Saturday, September 14, 2024

Tiny Houses for the Homeless: The Big Myth. Louis Shalako.

 

The challenge of 'narrowness'.







Louis Shalako



The Myth of the Tiny Home.

 

The tiny home, certainly as a solution for homelessness, is a sorry myth, just one more lie from the sort of people who really should know better.

Their plan calls for dozens of the things in the middle of a muddy bean field out by the airport…

Yet city council seems to think it’s a good idea.
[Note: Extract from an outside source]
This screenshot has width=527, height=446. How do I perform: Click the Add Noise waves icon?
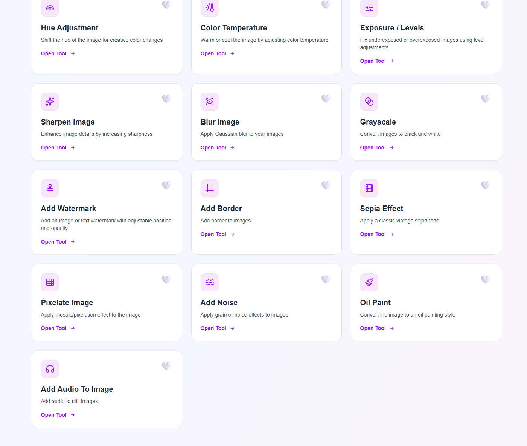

The only question, is where to put them—the fact the new homelessness encampment protocol calls for one hundred metres of setback, yes, you heard that right—one hundred metres of setback, tells you just how seriously they take themselves.

...essentially, they have made any new encampment both illegal and impossible, which is the result of their own rules. So, where you gonna put that...??? If I may inquire, what does that do for the homeless encampment you already have...???

So, I downloaded a PDF of ruled graph paper, and I can print out as many sheets as I need.

Let’s take a look at the structure itself.

Drawing.

Calculated at 410 sq. ft. although interior space would be a little smaller. Based upon an 8.5'W x 20'L x 8.5'T shipping container for the base. The floor of the upper space is framed with 2" x 6" spruce studs, the floor with 3/4" ply. This doesn’t stand up to the building codes you say. Fine, but then neither do tents pitched in a public park. With framing, insulation, vapour barrier and probably 3/8" drywall in the upper floor, and a bay window, lower left, a proper 3' x 7' door, windows with screens, a skylight upper left, and provision for a stove, what's missing is a floor plan and proper hookups for sewer, water, electricity and possibly gas. It is, of course,  uninsurable. (This is where all that very useful stigma comes in.) Where you put the steps in an 8.5' wide space is very important, I reckon they'd be at least 2.5' wide, hopefully with a straight run, although there is a case to be made for a turn part way up. Simple geometry dictates that a stair that climbs 8.5' at forty-five degrees requires the same length, right.

I really ought to check the geometry. With a 12’ rise from the second floor to the peak, the upper story is a bit of a sail in a really big wind, and you need to bolt that down, rather than just throwing a few spikes in there. The presumed occupant needs to be able to climb stairs, so it’s not for the disabled or the truly elderly.

In my view, it’s better to set the shipping container on a pad of reinforced concrete, rather than just letting it sink into a mud-hole. Services like water and sewage, whether it’s a septic tank or otherwise, must be in place. The shipping container would have to be carefully placed, as the holes for services have to line up.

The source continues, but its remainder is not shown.